The CMA (Competition and Markets Authority) is attempting to block Google’s deprecation of 3rd party Cookies as being “anti-competitive”. Even if cookies were blocked by every other browser.
The CMA is trying to act in the benefit of the adtech industry, claiming that Google’s deprecating the cookie will benefit (who else but…) Google. While independent ad platforms rely on cookies and 3rd party data, Google has more 1st party data than any advertising platform in history, giving Google an unfair advantage.
And if I’m being honest - they are probably correct.
But attempting to stop the privacy moves by blaming Google, is equivalent to trying to slow down time by pulling the batteries from a clock, blaming the clock to be biased.
The first stage of acceptance is admitting.
While we now know that App Tracking Transparency opt in rates are within the 10-20% range, Over 30% of users had already opted out of IDFA tracking before Apple announced App Tracking Transparency.
The situation on web browsers is very similar, as while writing these lines, we know that over 30% of users today reject cookies, when offered a choice, it’s not hard to understand that user level data is already skewed causing reporting, attribution, and tracking to be inaccurate.
The actual deprecation of cookies may take longer than expected, but that doesn’t matter, as today’s acceptance rates are dropping as users become more aware, and publishers must offer users with a choice.
While “70% acceptance rate” sounds reasonable, or even “good enough” for tracking, what many seem to be forgetting is that dual consent is required for things like marketing attribution. This means that a user needs to opt in on both the publisher website, as well as the Advertiser website, to be tracked.
70% x 70% = 49% overlap. That is not accurate.

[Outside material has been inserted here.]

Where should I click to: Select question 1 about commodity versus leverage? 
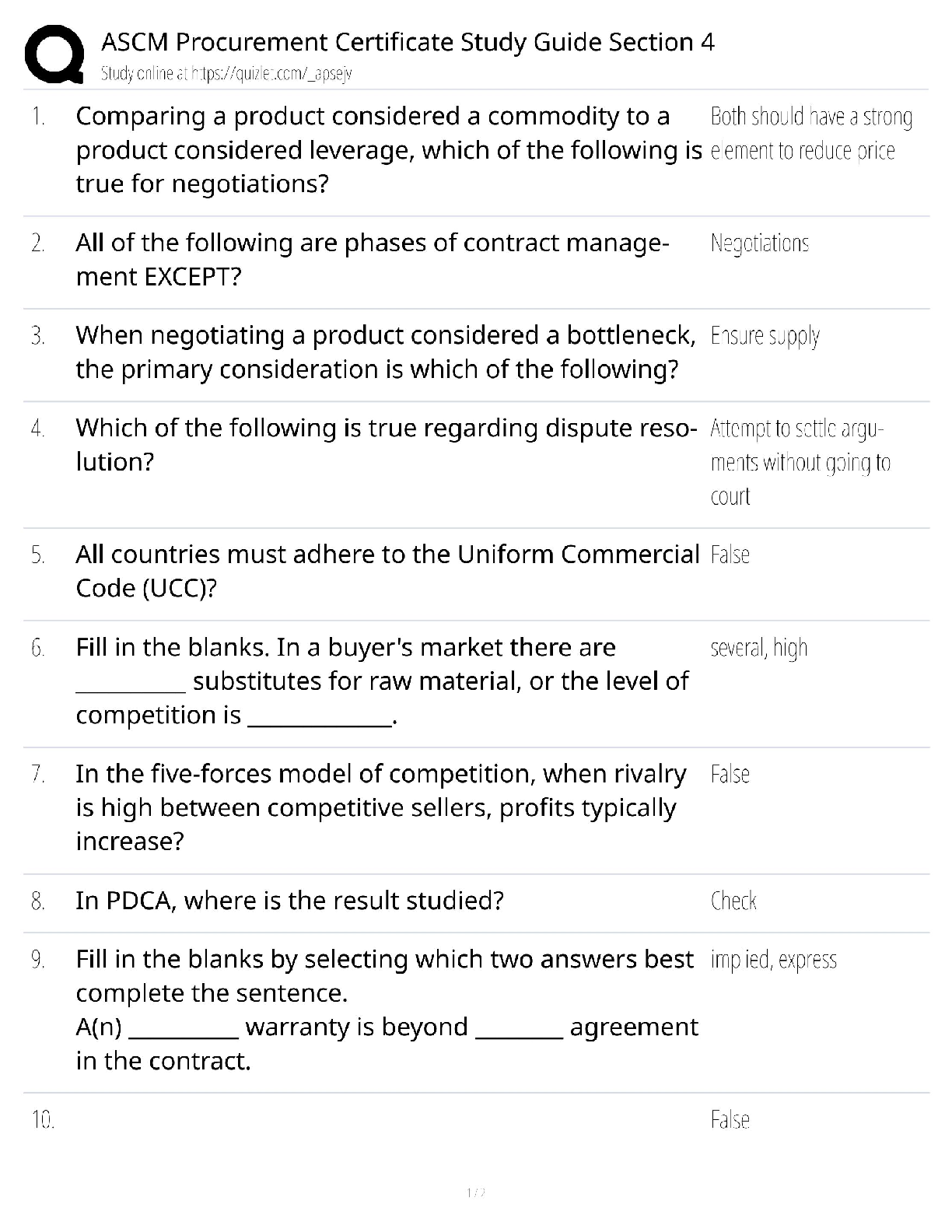click(x=389, y=150)
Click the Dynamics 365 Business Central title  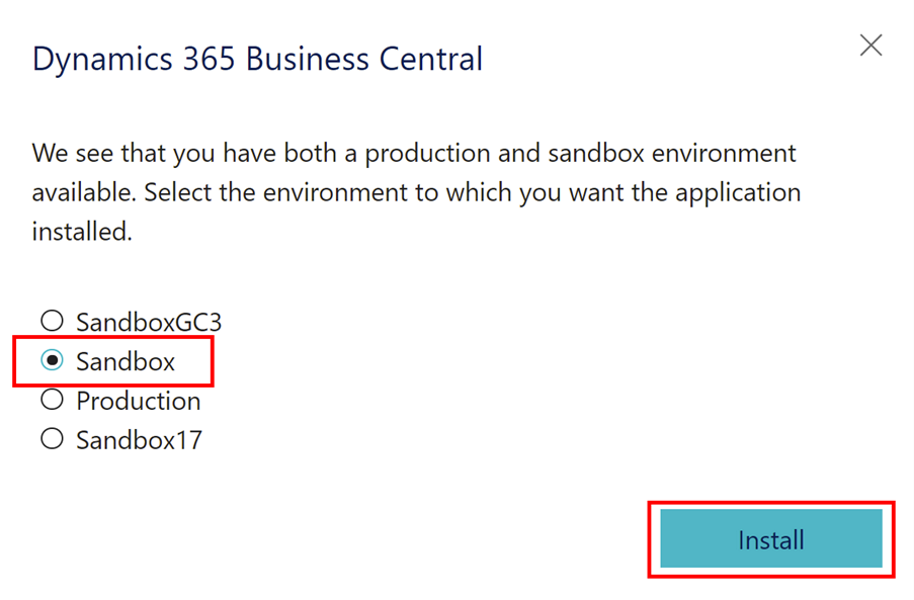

Given this such low match rates, marketers have been forced to move towards probabilistic methods to measure marketing (such as INCRMNTAL!); and ad platforms have developed new campaign types (Facebook’s Advantage+, Google PMAX) to drive performance using probabilistic attribution using their own 1st party data.
These low match rates are also why it is our opinion that the official cookie deprecation date does not actually matter anymore. The cookie is already deprecated, in all ways that actually matter.
Maor is the CEO & Co-Founder at INCRMNTAL. With over 20 years of experience in the adtech and marketing technology space, Maor is well known as a thought leader in the areas of marketing measurement. Previously acting as Managing Director International at inneractive (acquired by Fyber), and as CEO at Applift (acquired by MGI/Verve Group)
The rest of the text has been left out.